26 Different Endings. Photographs by Mark Power. Text by David Chandler. PhotoWorks, Brighton, 2007. 64 pp., 28 colour illustrations, 14¼x11¼". Publisher's
Description:
"In this new Photoworks publication, British photographer Mark Power returns to the dialogue between real and imaginary space that characterised his most successful book to date, The Shipping Forecast (1996). Once again the premise for this work has been a map and a sense of those invisible boundaries that help to form a strong and durable idea of place. In this case that place is the great sprawl of London, whose outer limits are, for most of us, defined by the extent of the A to Z road atlas. It is these outer zones – where, as the map suggests, the city thins out and then falls away into nothingness – that are the subject of Power’s photographs.
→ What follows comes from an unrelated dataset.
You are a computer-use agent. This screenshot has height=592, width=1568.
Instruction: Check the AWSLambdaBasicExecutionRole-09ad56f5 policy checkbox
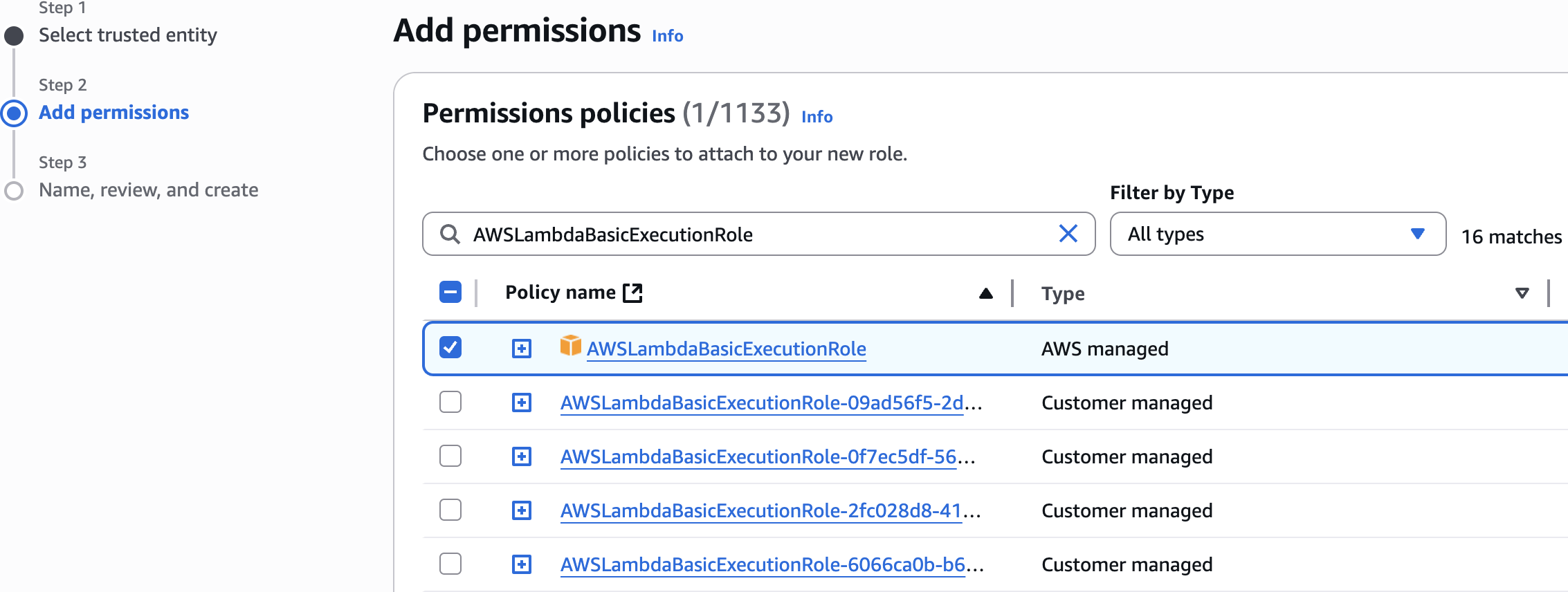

Taking each page of the atlas as his guide Power has embarked on an epic quest into a kind of local unknown, a voyage into a form of melancholy emptiness where the energies of the city evaporate into a strange kind of inertia. Like The Shipping Forecast before it, 26 Different Endings is a project still deeply concerned with the weather, with the everyday drabness of places resigned to their climate of indistinction, where a condition of greyness has become the condition of life.
26 Different Endings is a report about what appears to be a deeply traumatised place. It is also about a state of mind that Power has become entranced by, one conditioned by flat white skies and a generous expanse of pebble dash, an overbuilt environment where all buildings, new and old, look something like ruins. David Chandler’s autobiographical short story, written in response to Power’s pictures, delves deeper into this state of mind, drawing on a vivid picture of both the emotional and physical landscape of his childhood.
In many ways, as Chandler suggests, Mark Power has photographed places of exile, and perhaps its psychology, too. 26 Different Endings presents places where the city’s vanquished have retreated to, where those who lived through the Blitz are happy to survive on supermarkets and soap operas, and where subsequent generations have become accustomed to not really knowing where or who they are."